These spots all across Virginia are perfect destinations for fans of the paranormal.

*Originally published in October 2017:

As one of the original 13 colonies, Virginia has a rich and diverse history. But with history comes death, and with death comes paranormal activity. Here are our top six locations to visit on your haunted Virginia tour.

Old Central State Hospital

Central State mental hospital

Courtesy of Wikipedia

 Previously known as the “Central Lunatic Asylum,” this hospital was the first asylum for “colored persons of unsound mind” in the United States. Reasons for being admitted varied: “drapetomania” (trying to escape slavery), being on the wrong street, masturbation, not getting along with an employer, and talking back to a police officer were all considered forms of psychosis. As with many early asylums, treatment closely resembled torture. Patients were subjected to forcible restraints, physical assault, and sterilization against their will.
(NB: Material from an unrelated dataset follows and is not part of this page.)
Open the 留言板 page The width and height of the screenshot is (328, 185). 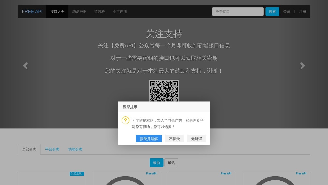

Walk the grounds at night and you will likely hear wailing or encounter ghostly apparitions.  

Wayside Inn

Wayside Inn first opened in 1716 as Howe’s Tavern, making it the oldest-running inn in the United States. A number of people have passed through their doors in the 200 years since it first opened—living, dining, and even dying at the inn. Feel free to drop in for a bite to eat, but if you really want to experience the supernatural, stay the night. Legend has it that if you leave a stack of coins on your nightstand, they will be rearranged into the letter “L” by the morning. You may hear children playing in the hallway or feel a brush against your skin, but the current owner, Lois Charon, says she believes all the spirits who inhabit this place are friendly.  

The Tavern

The Tavern Restaurant

Courtesy of The Tavern's Facebook page

The likes of Andrew Jackson, French King Louis Philippe, and several other historically famous figures have been patrons of The Tavern in Abingdon, which dates back to 1779. It’s worn many hats over the years, functioning as a post office, Civil War hospital, and barbershop. Such a colorful history is sure to be hoppin’ with the supernatural, right? The most famous ghost, nicknamed “The Tavern Tart,” was a young prostitute murdered on the premises by one of her clients. She’s said to pinch men’s backsides or watch them from the windows—but be careful ladies, there are certain women she doesn’t take kindly to. The Tavern is still open today, where visitors are welcome to have a bite to eat and listen to the staff’s personal encounters with the ghosts said to dwell here.  

Martha Washington Inn

hotel lobby

Courtesy of Martha Washington Inn's website

Built in 1832, the Martha Washington Inn is said to be one of the most haunted places in the United States, if not the world. During the Civil War, a nurse and patient are said to have fallen in love in Room 403, but the injured Yankee soldier would not recover from his injuries. To this day, there are reports of people hearing the young nurse play her violin as she often did for her wounded soldier. Another ghostly story tells of a young Confederate soldier shot dead outside of his lover’s room, causing an unexplained blood stain or holes in any carpeting placed there (the inn has since opted for wood flooring). Other encounters include muddy footprints, sounds of children playing in the hallway, and objects being moved.  

Western State Lunatic Asylum


Courtesy of Wikipedia

In 1828, the Western State Lunatic Asylum was built to treat patients in a humane manner—with gardens and a mountain view. Things took a much darker turn in the early 1900s after Joseph DeJarnette became superintendent: forced sterilization, electroshock therapy, and lobotomies (crude brain surgery that often left patients mentally retarded) all became common practice after DeJarnette took charge. Although the hospital has since been transformed into condominiums, witnesses still report moans, footsteps, and closing doors among the paranormal activity here.  

Ball’s Bluff Battlefield


Courtesy of Wikipedia

This 223-acre park is the site of a Civil War battlefield and, consequently, the graves of the fallen. There are seven miles of trails, but tread lightly—you might wake the dead. Ghosts have been seen along the riverbank where soldiers drowned after their boat sank on the Potomac, prompting canallers to dock their boats at night and stay inland. The battlefield and trenches are also said to experience high amounts of paranormal activity—perfect for hikers who want an extra thrill.